I finished The Dead Yard this morning while feeding the baby -- I think I'm going to be going through audiobooks a lot faster these days...
Although I mentioned in my previous post about The Dead Yard that the book seemed to start as a farce, it certainly doesn't end as one. Michael infiltrates an IRA splinter group, and at the beginning they're mostly pathetic. There's a funny scene where they rob a bank, but all of the big bills are in the safe, and the tellers are telling the gang that they ought to wait around for the manager to return. It teeters on the edge of violence, but ends calmly.

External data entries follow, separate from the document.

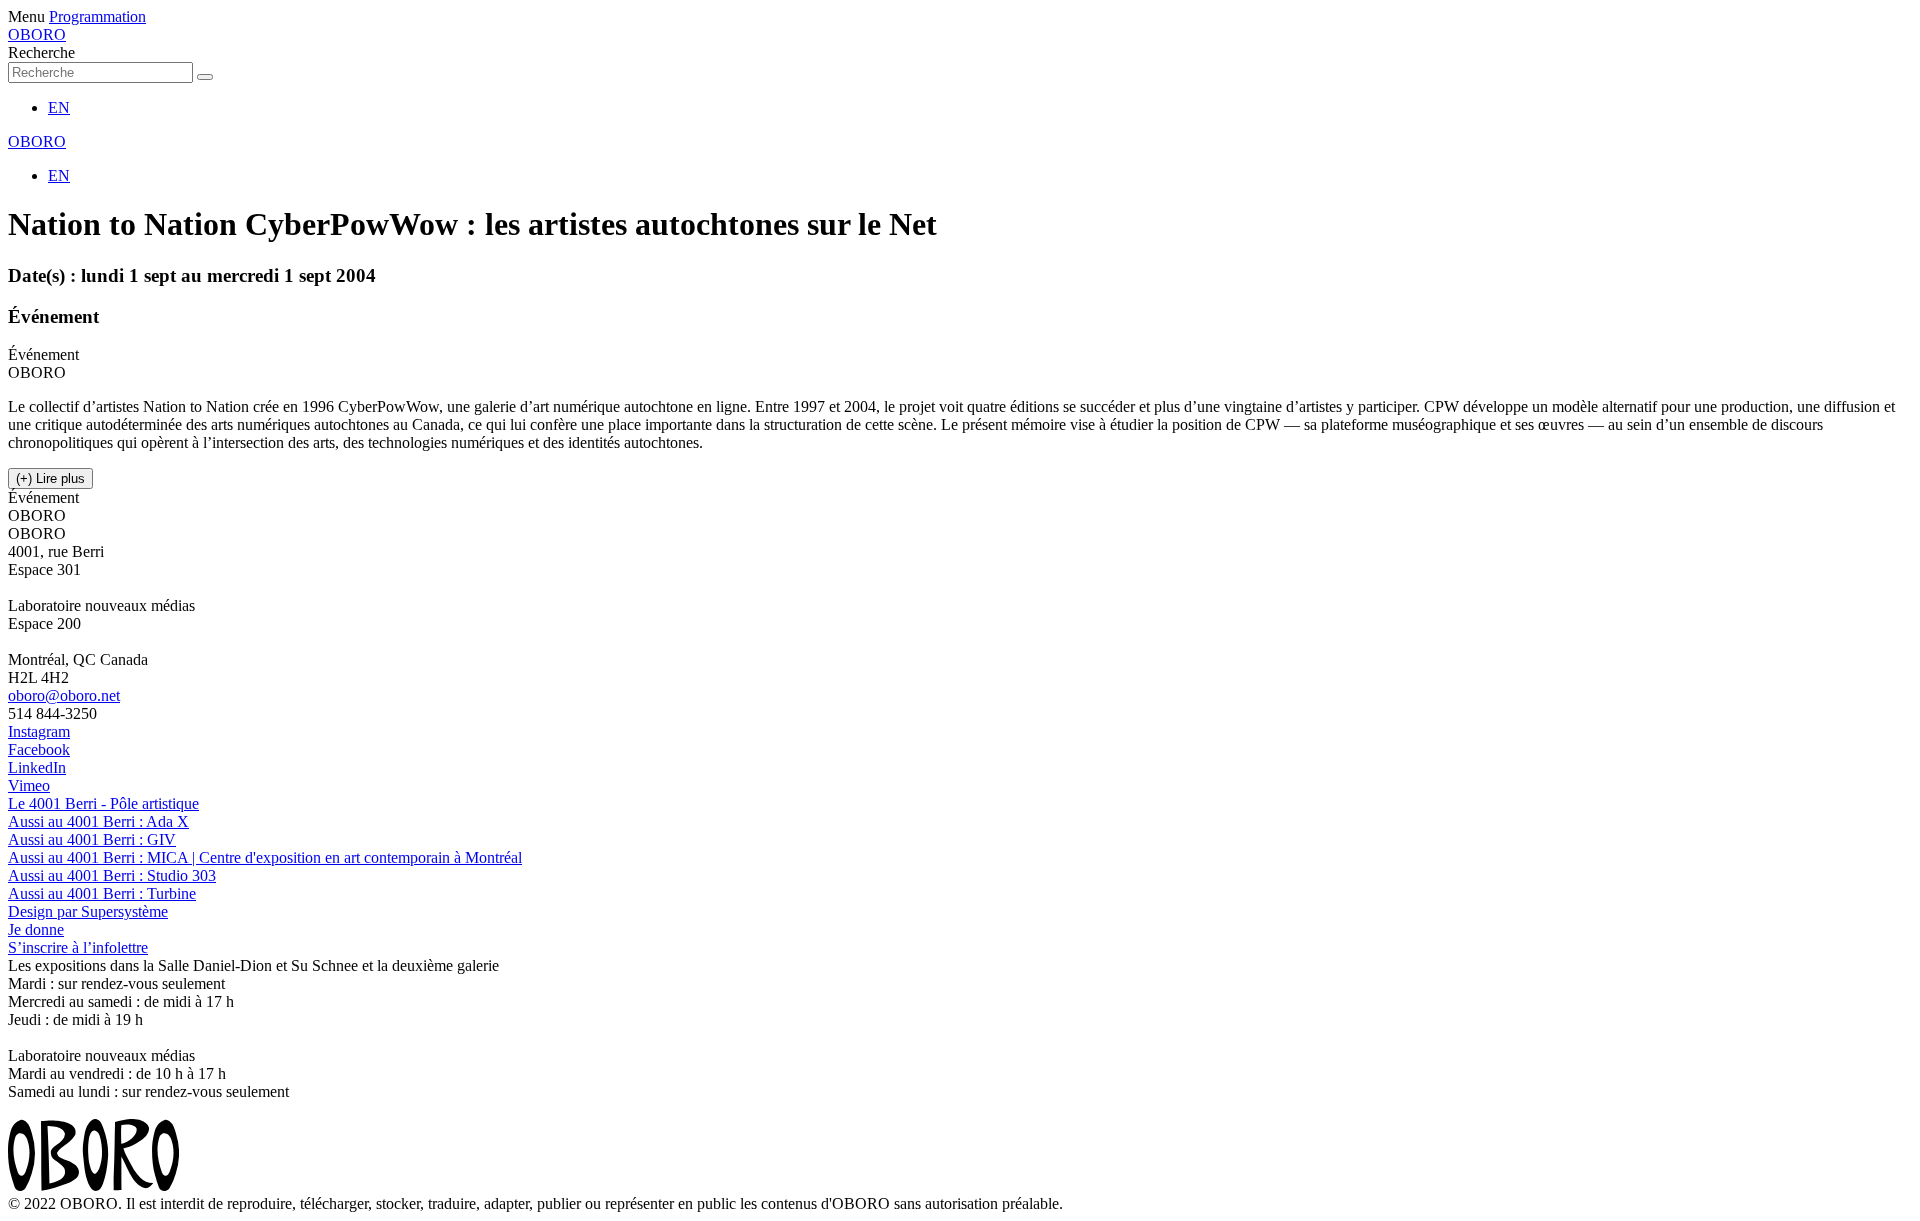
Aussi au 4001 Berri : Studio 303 (112, 875)
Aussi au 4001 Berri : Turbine (102, 893)
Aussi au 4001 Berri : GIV (92, 839)
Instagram (39, 731)
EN (59, 107)
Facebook (39, 749)
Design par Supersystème (88, 911)
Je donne (36, 929)
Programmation (97, 16)
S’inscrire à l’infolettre (78, 947)
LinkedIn (37, 767)
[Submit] (205, 77)
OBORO (37, 34)
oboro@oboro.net (64, 695)
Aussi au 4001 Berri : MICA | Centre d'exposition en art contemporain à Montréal (265, 857)
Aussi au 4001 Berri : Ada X (98, 821)
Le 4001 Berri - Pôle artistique (103, 803)
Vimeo (29, 785)
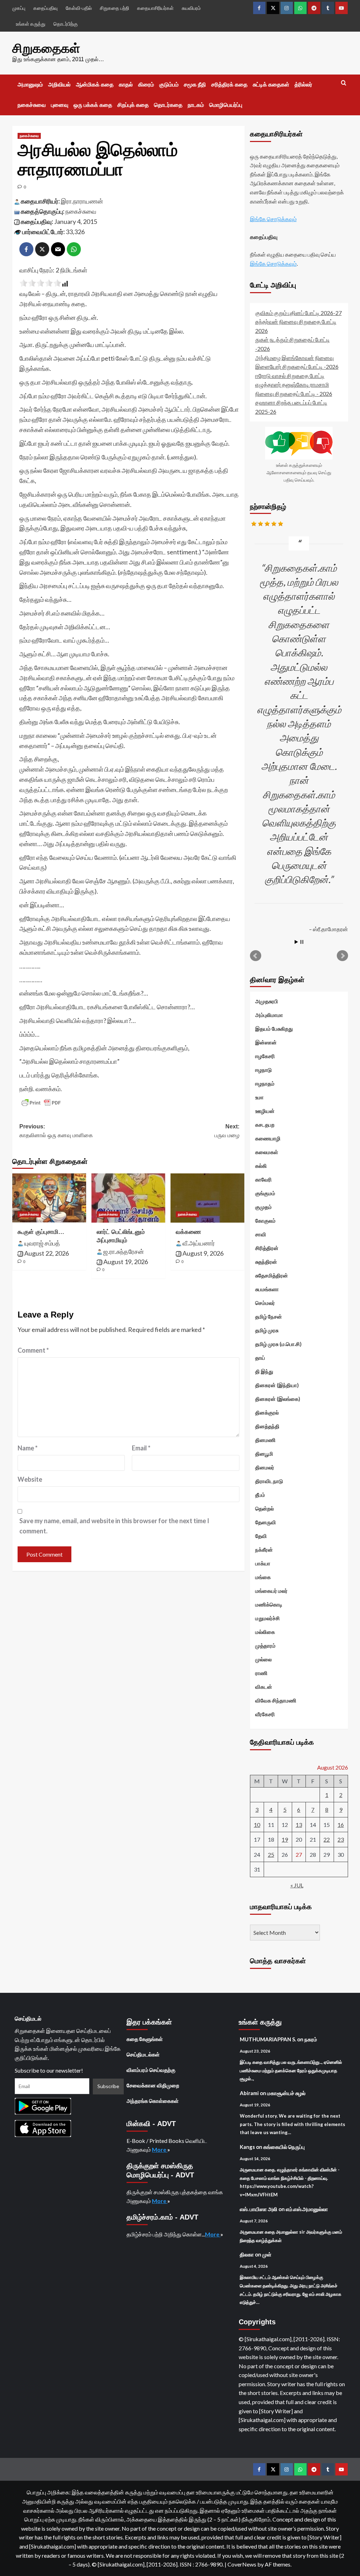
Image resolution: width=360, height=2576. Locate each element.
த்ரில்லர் (303, 85)
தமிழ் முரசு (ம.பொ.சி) (278, 1344)
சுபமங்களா (267, 1289)
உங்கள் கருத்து (30, 24)
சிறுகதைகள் (46, 48)
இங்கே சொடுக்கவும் (273, 218)
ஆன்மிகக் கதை (95, 85)
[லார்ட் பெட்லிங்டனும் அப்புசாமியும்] (128, 1198)
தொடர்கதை (168, 105)
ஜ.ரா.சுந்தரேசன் (123, 1251)
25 (271, 1854)
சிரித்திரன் (266, 1248)
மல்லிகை (265, 1632)
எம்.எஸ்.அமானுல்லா (307, 2209)
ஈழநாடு (263, 1070)
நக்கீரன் (264, 1549)
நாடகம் (196, 105)
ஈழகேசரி (265, 1056)
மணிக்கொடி (268, 1604)
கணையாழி (268, 1138)
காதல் (126, 85)
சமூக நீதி (195, 85)
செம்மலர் (265, 1303)
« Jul (296, 1885)
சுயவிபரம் (191, 8)
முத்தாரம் (265, 1645)
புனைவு (59, 105)
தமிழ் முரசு (266, 1330)
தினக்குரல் (267, 1412)
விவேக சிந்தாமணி (275, 1700)
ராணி (261, 1673)
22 (326, 1839)
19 (285, 1839)
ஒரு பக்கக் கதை (92, 105)
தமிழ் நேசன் (268, 1316)
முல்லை (263, 1659)
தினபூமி (264, 1453)
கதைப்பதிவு (45, 8)
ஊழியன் (265, 1111)
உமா (259, 1097)
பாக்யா (262, 1563)
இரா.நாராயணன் (82, 201)
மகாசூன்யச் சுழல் (286, 2093)
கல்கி (261, 1166)
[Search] (343, 83)
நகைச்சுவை (32, 105)
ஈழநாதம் (265, 1083)
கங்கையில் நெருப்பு (284, 2147)
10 (257, 1824)
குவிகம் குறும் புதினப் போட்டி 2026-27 (298, 312)
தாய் (260, 1357)
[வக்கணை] (207, 1198)
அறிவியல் (59, 85)
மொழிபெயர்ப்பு (225, 105)
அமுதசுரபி (266, 1001)
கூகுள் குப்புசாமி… (41, 1232)
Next (342, 955)
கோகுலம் (265, 1220)
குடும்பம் (169, 85)
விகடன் (263, 1686)
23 (341, 1839)
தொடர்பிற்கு (65, 24)
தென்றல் (264, 1508)
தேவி (261, 1536)
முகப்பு (18, 8)
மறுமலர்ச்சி (267, 1618)
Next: (226, 1131)
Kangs (247, 2147)
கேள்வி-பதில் (79, 8)
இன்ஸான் (266, 1042)
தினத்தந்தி (267, 1426)
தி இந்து (264, 1371)
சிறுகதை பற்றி (114, 8)
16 (341, 1824)
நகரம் (310, 2039)
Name (28, 1448)
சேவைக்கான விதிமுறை (153, 2085)
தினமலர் (264, 1467)
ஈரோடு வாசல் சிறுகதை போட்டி (289, 375)
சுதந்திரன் (266, 1261)
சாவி (260, 1234)
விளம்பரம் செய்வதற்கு (151, 2070)
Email (141, 1448)
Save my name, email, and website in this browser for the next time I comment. (114, 1526)
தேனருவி (265, 1522)
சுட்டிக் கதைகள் (271, 85)
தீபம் (260, 1495)
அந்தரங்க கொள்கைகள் (153, 2101)
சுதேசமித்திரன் (271, 1275)
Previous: (56, 1131)
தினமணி (265, 1440)
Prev (255, 955)
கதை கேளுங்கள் (145, 2039)
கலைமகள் (266, 1152)
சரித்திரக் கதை (229, 85)
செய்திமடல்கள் (143, 2054)
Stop (301, 942)
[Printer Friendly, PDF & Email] (41, 1102)
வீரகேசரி (265, 1714)
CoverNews (241, 2564)
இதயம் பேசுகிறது (274, 1028)
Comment (33, 1350)
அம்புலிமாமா (269, 1015)
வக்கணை (188, 1232)
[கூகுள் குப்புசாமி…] (49, 1198)
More (159, 2149)
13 (299, 1824)
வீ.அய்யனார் (198, 1243)
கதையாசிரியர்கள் (155, 8)
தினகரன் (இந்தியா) (277, 1385)
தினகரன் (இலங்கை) (277, 1399)
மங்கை (263, 1577)
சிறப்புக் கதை (133, 105)
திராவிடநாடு (269, 1481)
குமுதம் (263, 1207)
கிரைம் (146, 85)
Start (296, 942)
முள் (266, 2254)
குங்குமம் (265, 1193)
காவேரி (263, 1179)
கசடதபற (265, 1124)
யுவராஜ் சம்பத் (42, 1243)
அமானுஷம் (30, 85)
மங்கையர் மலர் (271, 1591)
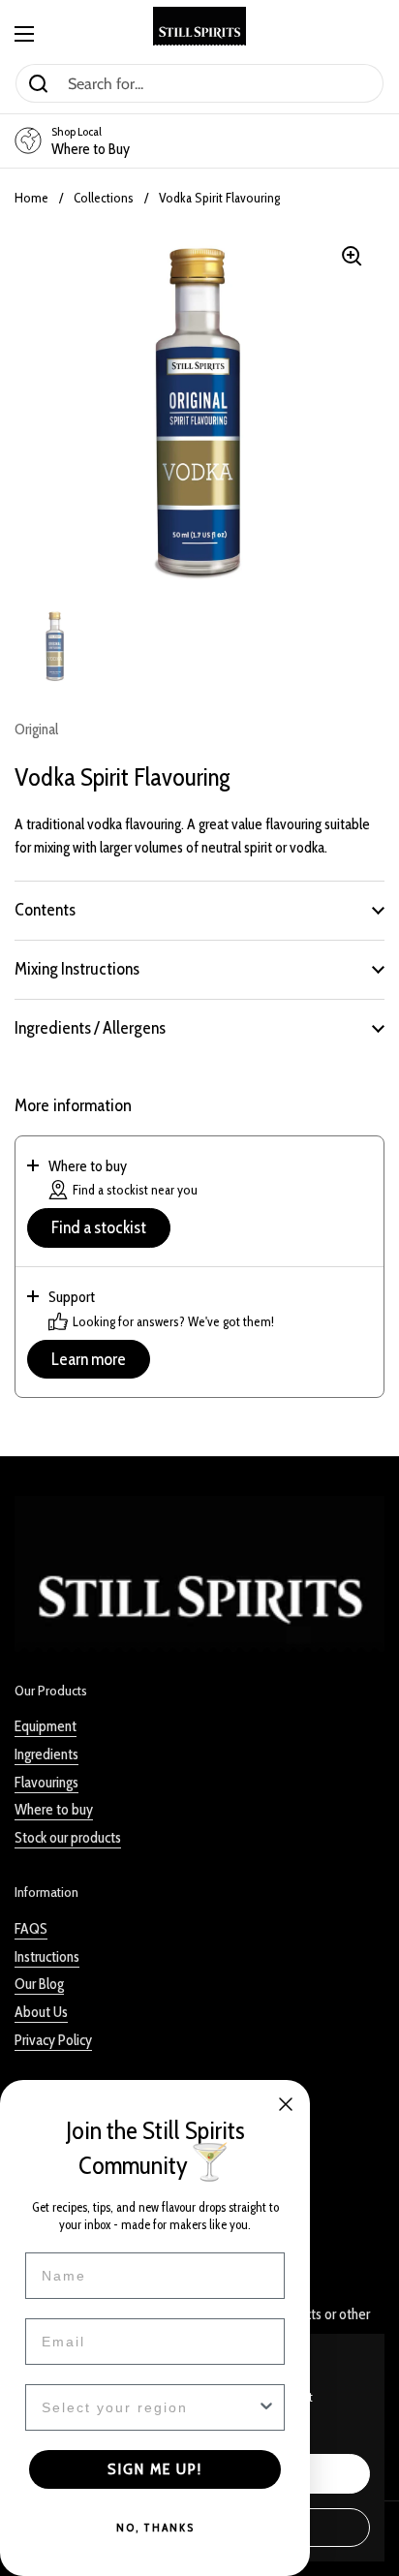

The gang's next attempt is also a big screw-up, but this time McKinty ratchets up the tension a bit by turning it into a hostage situation, and we see that even these screw-ups can create a situation where innocents can die. From that point, the game turns serious, until the exciting finale.
I'm not really sure what I think of this novel vis-a-vis the first one. On the one hand, there's no question that most of my issues with the first one have gone away here. The plot is less straight-forward, and right until the end there I didn't know how it was going to end. (Obviously Michael's going to get away, but what about Kit or Peter?) Also, in Dead I Well May Be, Michael was strongly developed, but the other characters not as much. Here, Kit stands out as a great character, but on top of that, even a minor character like Jacky is more nuanced than, say, Fergal or Andy were in the first book.
On the other hand, there's a sort of macho posturing here that I didn't like as much. In the first book, Michael would say that he'd use his army training to sneak into some place, but then follow that up immediately with something like "who am I kidding? I was in that course for two days and then kicked out." Even in the coda to that book, in which he's much more self-confident, there's a sort of self-deprecatoriness that I found appealing. Here, we get Michael saying things like "I swear that I will avenge you, Samantha," but with no self-deprecatory follow-up, and I found myself missing it.
All these differences point to one larger fact, that this book is a big departure from the first novel, and I really like that risk-taking. McKinty could've gone back to do another story about Michael in the big bad city, but instead he struck out in a very different direction; I always think it's cool when authors do that, especially when the new work is as satisfying as this one ultimately is.
As a final though, I think Michael ducks his own responsibility for the way events unfurled. At one point, he escalates the situation, hoping for a big score, and then sort of plays down the aftermath. I don't know if McKinty glosses over that because he wants to make Michael a bit of an unreliable narrator or if he didn't want to make Michael too unappealing, but I think it's important.